Nazilerin nefret dili ekrana taşındı
Eldorado: Everything Nazis Hate yeni bir yapım olmasıyla dikkat çekiyor. Aslında Nazi Almanyasının LGBTİ+’ları hedef aldığı ve cezalandırdığı bilinen bir gerçek, bu konuda başka filmler de var ancak bu film izleyiciyi yormayacak bir formatta hazırlanmış. 1920’lerde Berlin’de Eldorado isimli gece kulübü çevresinde dönen son derece canlı hareketli ve özgür bir yaşantı bulunmaktadır. Bu çevrede ilk kez trans geçiş ameliyatını tamamlamış kadınlar, Almanya’nın küçük kentlerinden kendilerini daha rahat ifade edebilmek için gelen eşcinsel bireyler, farklı ülkelerden gelenlerle ilk defa buluşuyor. Bu mekânı merkezine alan film, tanık, uzman röportajları ve canlandırmalarla renklendirilmiş. Nazilerin yükseldiği yıllarda nasıl adım adım LGBTİ+ nefretini kendi ana politikaları haline getirdiklerini, ırkçılık, milliyetçilik ve homofobinin nasıl iç içe geçtiğini gayet anlaşılabilir bir dille anlatmış. O zamanlar Nazilerin yükselmesini engellemeye çalışan sosyal demokratların karşı propaganda yapmak için SA komutanı Ernst Röhm üzerinden “bütün Naziler eşcinseldir” söylemini ortaya atması ve bununla dalga geçmesi de tamamen ters tepmiş, bunun üzerine Hitler ve taraftarları büyük bir LGBTİ+ avına çıktı. Hitler öncülüğündeki Nazilerin çıkardığı eşcinselliği yasaklayan ve suç sayan 175 sayılı kanun ise Almanya Federal Cumhuriyeti’nde ancak 1994’te yürürlükten kaldırıldı.

» Cevaplanacak Sorular:
1. Eldorado filmiyle ilgili metne göre şu ifadelerin her birinin doğru olup olmadığını evet ya da hayır ile belirtin ve kararı belirleyen sözleri metinden tırnak içinde aktarın: (a) Film, 1920'lerde Berlin'deki Eldorado adlı gece kulübünü merkezine almaktadır. (b) Sosyal demokratların "bütün Naziler eşcinseldir" söylemi Nazilerin yükselişini durdurmayı başarmıştır. (c) 175 sayılı kanun, Almanya Federal Cumhuriyeti'nde 1994'te yürürlükten kaldırılmıştır.
2. Eldorado filmini tanıtan metni, son cümlesinden sonra gelecek kısmı yazarak sürdürün.

» Çalışma Malzemesi:
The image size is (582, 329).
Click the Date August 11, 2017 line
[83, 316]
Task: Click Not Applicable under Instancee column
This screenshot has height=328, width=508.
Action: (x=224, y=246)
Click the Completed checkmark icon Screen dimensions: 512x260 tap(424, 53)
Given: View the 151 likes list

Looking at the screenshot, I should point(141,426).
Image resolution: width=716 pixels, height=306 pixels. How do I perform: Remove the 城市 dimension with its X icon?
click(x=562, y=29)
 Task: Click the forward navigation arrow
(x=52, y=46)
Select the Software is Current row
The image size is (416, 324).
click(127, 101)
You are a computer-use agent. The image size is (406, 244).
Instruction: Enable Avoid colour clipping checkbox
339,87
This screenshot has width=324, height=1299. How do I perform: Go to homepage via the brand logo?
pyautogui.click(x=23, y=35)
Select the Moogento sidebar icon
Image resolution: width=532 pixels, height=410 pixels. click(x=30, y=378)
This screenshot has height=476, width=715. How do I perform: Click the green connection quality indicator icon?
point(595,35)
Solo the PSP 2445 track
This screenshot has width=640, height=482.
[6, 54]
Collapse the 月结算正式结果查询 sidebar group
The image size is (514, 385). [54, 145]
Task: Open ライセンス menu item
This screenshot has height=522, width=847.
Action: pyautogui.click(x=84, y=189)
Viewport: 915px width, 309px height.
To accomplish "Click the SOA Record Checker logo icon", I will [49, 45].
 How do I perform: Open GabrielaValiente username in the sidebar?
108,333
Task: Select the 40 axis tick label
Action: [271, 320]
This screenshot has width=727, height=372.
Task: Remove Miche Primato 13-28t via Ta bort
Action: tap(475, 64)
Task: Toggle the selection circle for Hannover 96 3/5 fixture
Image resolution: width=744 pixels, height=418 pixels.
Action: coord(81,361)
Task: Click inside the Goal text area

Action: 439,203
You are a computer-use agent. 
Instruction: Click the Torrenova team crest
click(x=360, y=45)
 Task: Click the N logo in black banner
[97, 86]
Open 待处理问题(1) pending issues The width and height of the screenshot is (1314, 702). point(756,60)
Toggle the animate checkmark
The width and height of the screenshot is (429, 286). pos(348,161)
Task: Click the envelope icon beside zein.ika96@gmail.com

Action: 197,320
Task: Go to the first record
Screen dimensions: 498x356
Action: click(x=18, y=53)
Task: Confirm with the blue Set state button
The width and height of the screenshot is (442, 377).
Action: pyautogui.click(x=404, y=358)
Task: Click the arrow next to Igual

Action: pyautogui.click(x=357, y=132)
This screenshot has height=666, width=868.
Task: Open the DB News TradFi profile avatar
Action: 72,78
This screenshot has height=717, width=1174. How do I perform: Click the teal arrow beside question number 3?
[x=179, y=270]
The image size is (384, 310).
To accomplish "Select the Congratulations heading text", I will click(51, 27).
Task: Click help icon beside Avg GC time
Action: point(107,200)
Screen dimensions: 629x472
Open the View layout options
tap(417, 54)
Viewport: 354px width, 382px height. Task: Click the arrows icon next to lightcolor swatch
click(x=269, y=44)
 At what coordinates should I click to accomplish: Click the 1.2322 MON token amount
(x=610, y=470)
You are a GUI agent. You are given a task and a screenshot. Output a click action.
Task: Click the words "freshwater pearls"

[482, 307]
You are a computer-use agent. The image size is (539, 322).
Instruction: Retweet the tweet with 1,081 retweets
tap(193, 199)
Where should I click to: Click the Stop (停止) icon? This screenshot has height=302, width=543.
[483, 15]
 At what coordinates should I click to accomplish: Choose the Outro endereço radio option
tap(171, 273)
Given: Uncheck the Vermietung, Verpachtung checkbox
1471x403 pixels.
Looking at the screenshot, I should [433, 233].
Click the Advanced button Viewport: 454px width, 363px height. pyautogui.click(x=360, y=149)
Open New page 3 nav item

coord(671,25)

» Beklenen Çıktılar:
1.
(a) Evet: "Bu mekânı merkezine alan film"
(b) Hayır: "tamamen ters tepmiş"
(c) Evet: "Almanya Federal Cumhuriyeti’nde ancak 1994’te yürürlükten kaldırıldı"

2.
Erkeğin patriyarkanın psikolojik kökenine inmeyi amaçlıyor
Beyond Men and Masculinity ise her ne kadar çok iyi bir yapım olmasa da çok nadir bir konuda yapılmış: erkeklik. Alex Gabbay isimli yönetmenin 2020’de yönettiği belgesel, patriyarkanın psikolojik kökenlerine inmeyi, erkeklerin ve erkekliğin sorunlarının nasıl çözülebileceğini tartışmayı amaçlıyor. Dolayısıyla oldukça büyük, önemli ama bir o kadar da zor bir konu. Filmin ortaya attığı ana argüman, erkeklerin de küçüklükten itibaren yetiştirilme biçimleri nedeniyle patriyarkanın birer kurbanı olduğunu anlatıyor. Aynı zamanda anne veya etrafındaki bireylerle duygusal temasının kesildiği noktadan itibaren erkek çocukların zayıflık, yalnızlık, çaresizlik gibi negatif duygularını yaşama ve ifade etme ihtimallerinin ortadan kalktığı sonrasında öfke, üstünlük, zalimlik gibi duygu ve eylemlerle patriyarkanın faili haline geldikleri yönünde.
Bunu açıklamak için de erkek terapi gruplarından destek gruplarına, bu döngüyü kırmaya ve iyileştirmeye çalışan çeşitli pratiklere yer verilmiş. Örneğin savaşın ve işgalin erkeklikte açtığı yaralar Filistin örneğiyle anlatılmış. Erkeği dönüştürmek, onları patriyarkanın kurbanı veya faili değil patriyarkaya karşı mücadelenin birer parçası haline getirmek kolay değil. Çünkü erkekler bizzat erkek egemen toplumdan faydalanıyorlar. Kadın özgürlüğü ilerledikçe de kendi iktidarlarının tehlikede olduğunu zannederek korkuya kapılıp daha da saldırganlaşıyorlar. Bu dönüşüm işine kalkışan örneklerden bazıları Amerika’da siyah feminizmi, Ortadoğu’da da Kürt kadın hareketi. O yüzden erkeklik meselesine Batılı bir perspektifle ve ideolojik olmasa da sadece psikolojik bir yaklaşımla bakan bir film izlemek oldukça enteresan. Tabi bu kadar kolay mı diye sormadan edemiyor insan. Olsaydı her halde savaşlarla, kırımlarla ve ekolojik yıkımlarla uğraşmazdık.